§ **THE TASK**
Take the entries that follow and return exactly the lines from the one holding "Image resolution: width=943" through the one holding "1102x522 pixels. How", both included. Nothing else is needed.

(Collected data entries)
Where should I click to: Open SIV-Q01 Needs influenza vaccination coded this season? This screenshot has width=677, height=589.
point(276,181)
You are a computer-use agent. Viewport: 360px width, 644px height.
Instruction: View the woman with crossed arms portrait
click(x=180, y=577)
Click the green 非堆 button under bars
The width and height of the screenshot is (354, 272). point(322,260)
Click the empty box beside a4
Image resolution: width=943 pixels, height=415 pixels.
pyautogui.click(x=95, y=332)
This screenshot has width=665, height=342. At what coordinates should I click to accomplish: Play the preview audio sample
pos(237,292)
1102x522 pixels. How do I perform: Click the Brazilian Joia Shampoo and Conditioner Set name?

---

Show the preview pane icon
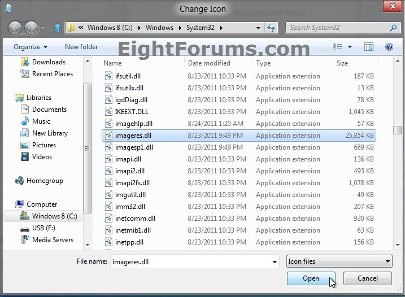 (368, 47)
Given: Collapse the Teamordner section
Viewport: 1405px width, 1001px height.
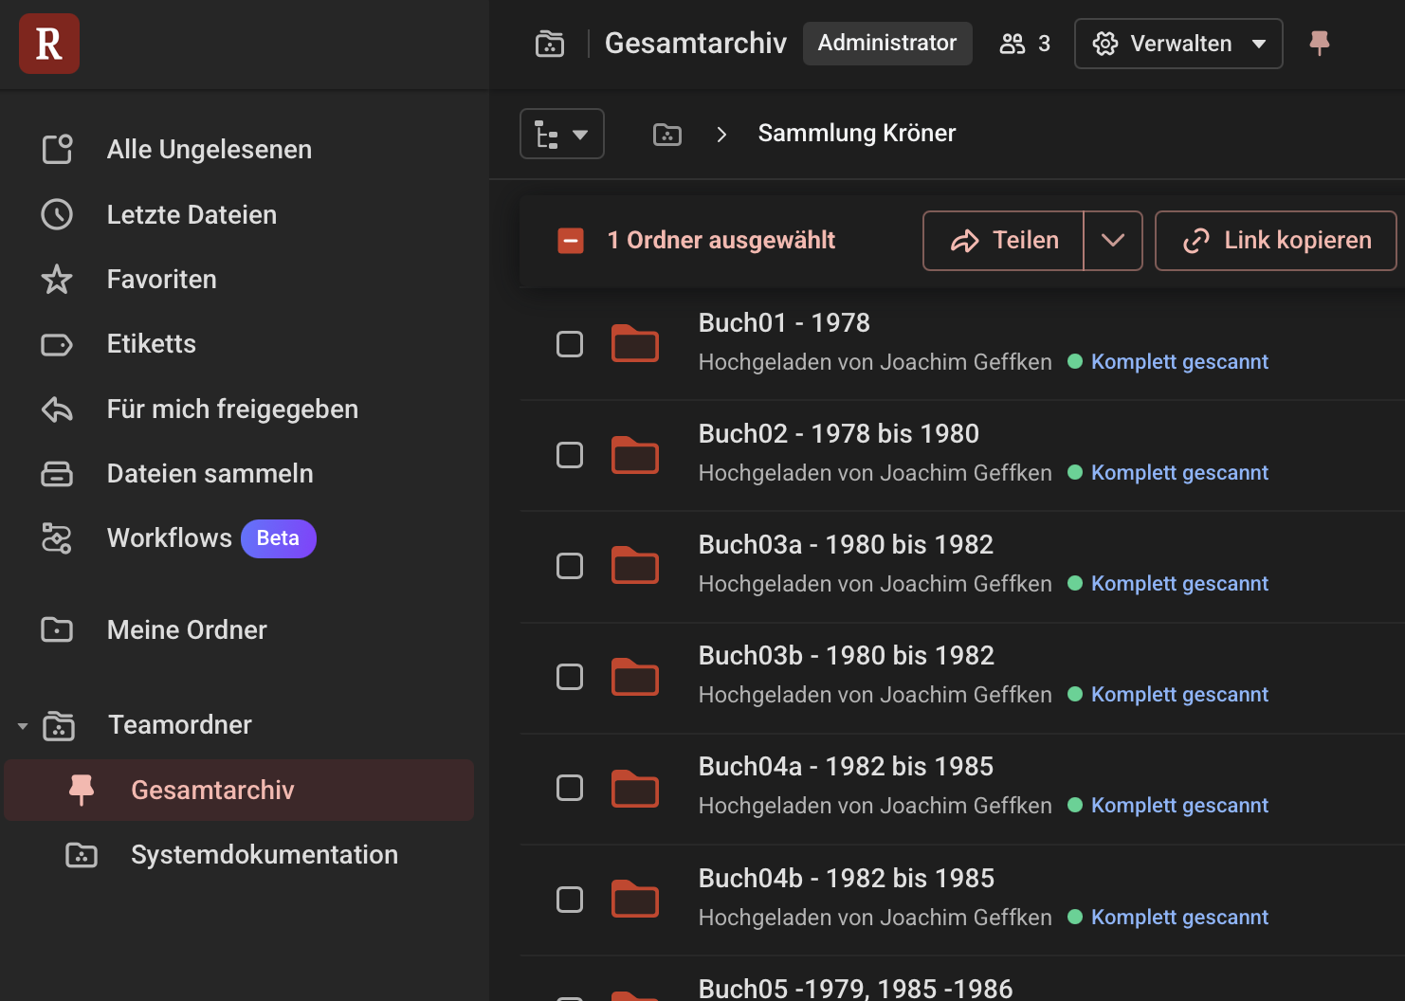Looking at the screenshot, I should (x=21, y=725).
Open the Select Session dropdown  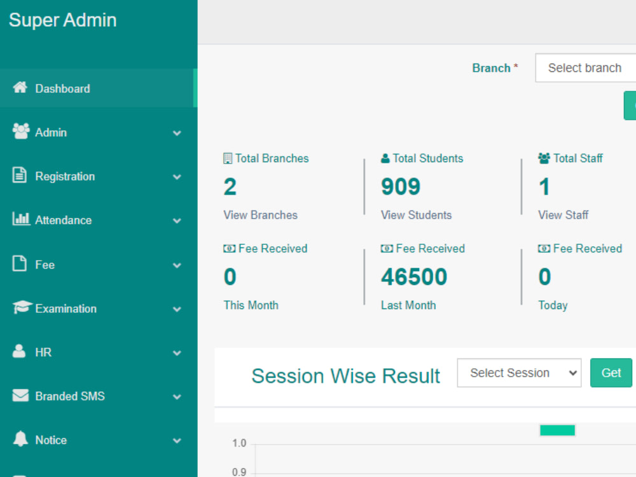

§ **REPLY TO THE EXERCISE**
Image resolution: width=943 pixels, height=415 pixels.
pyautogui.click(x=95, y=332)
This screenshot has width=665, height=342. At what coordinates should I click to accomplish: Play the preview audio sample
pos(237,292)
1102x522 pixels. How do I perform: Click the Brazilian Joia Shampoo and Conditioner Set name?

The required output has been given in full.